IBM made some announcements on April 28 related to the Big Data space. Amongst those announcements were:

  1. The addition of Big Data/Analytics Services onto the Bluemix development platform – time-series dB, embedded reporting (built upon its Cognos offering), geospatial analytics, Internet of Things (IoT) APIs for data access and collection).
  2. A newer version of InfoSphere InfoStreams for enhancing its data-in-motion analytics, specifically with IoT.
  3. BlueInsight: its “vision” of Big Data related services to be available on Bluemix, enabling enterprises to build out analytics apps (to be released at the end of June 2014).
  4. BigSQL 3.0, an alternative to the MapReduce approach, allowing users to run SQL-like queries on Hadoop as done with RDBMS (also to be released at the end of June).
  5. A new line of servers based upon the recently announced POWER8 processor. IBM stated that POWER8 was specifically designed for Big Data workloads, while enabling consolidation of Big Data scale-out architectures.

My reactions to these announcements?

  • IBM is stressing “user friendliness”, perhaps to encourage adoption of its Big Data offerings. Its BlueInsights vision wants to enable the “data-centric” professional to build its own analytic apps (using services based upon the varied data analysis tools already in its portfolio) – a PaaS for Big Data Analytics.
  • The BigSQL 3.0 announcement also signals “user-friendliness”, as this version will allow the results of SQL queries on both database types can be pooled into one dataset for analysis.
  • IBM wants to grab early mindshare in the Internet of Things space. On April 23, Google showed off a server motherboard designed with POWER8 chips. This does indicate that Google is considering a shift away from x86 servers that dominate datacenters today. Perhaps Google anticipates the next huge wave of data coming from its foray into IoT (Nest SV acquisition, Google Glass) and wants more powerful servers to address the anticipated processing needs. And perhaps IBM wants to take advantage of this and position itself as a solution provider for IoT.

And yet, I still have many questions. (Duh, I AM an analyst…)

First, will the BlueInsights component of BlueMix offer enough functionality for the big data professionals to create meaningful and usable analytics apps? Will IBM’s target customers want to make their own apps or go for an off-the-shelf solution?

Second, how early is too early for going after IoT? This space has yet to see some “real” announcements in terms of the value IoT delivers. And the value that IoT delivers has yet to be truly understood.

Finally, given that POWER8 is supposed to exceed x86’s processing power, will the servers be priced attractively to encourage adoption?
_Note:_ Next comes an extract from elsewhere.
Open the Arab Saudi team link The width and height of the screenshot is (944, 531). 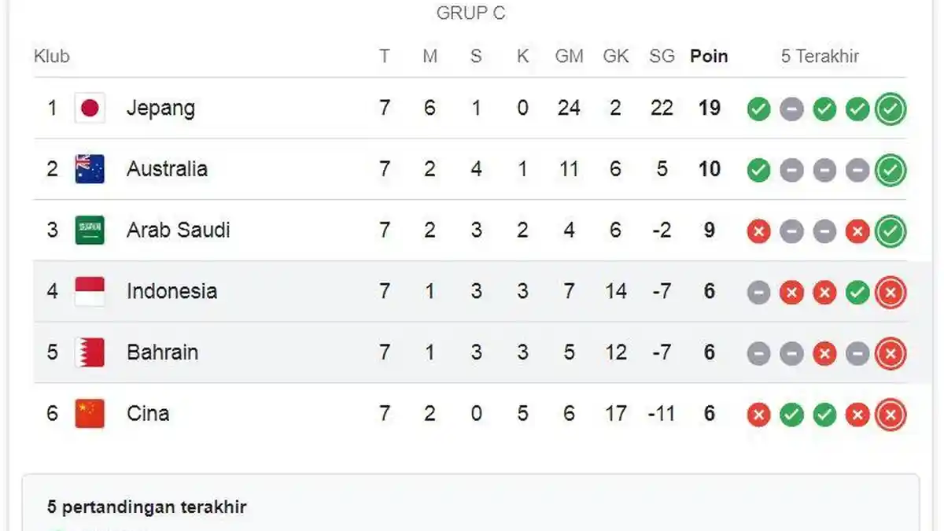pyautogui.click(x=179, y=230)
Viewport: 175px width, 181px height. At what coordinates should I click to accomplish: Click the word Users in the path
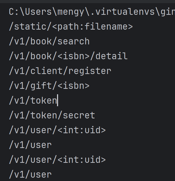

IBM states that its new servers will help with “scale-out consolidation”. But remember that Big Data workloads are being processed on scale-out architectures using commodity servers. Is the market at the point where scale-out consolidation is even an issue?

IBM, congratulations on announcing some interesting additions to your Big Data portfolio. But I will wait and see to determine how quickly customers see the value of these new offerings…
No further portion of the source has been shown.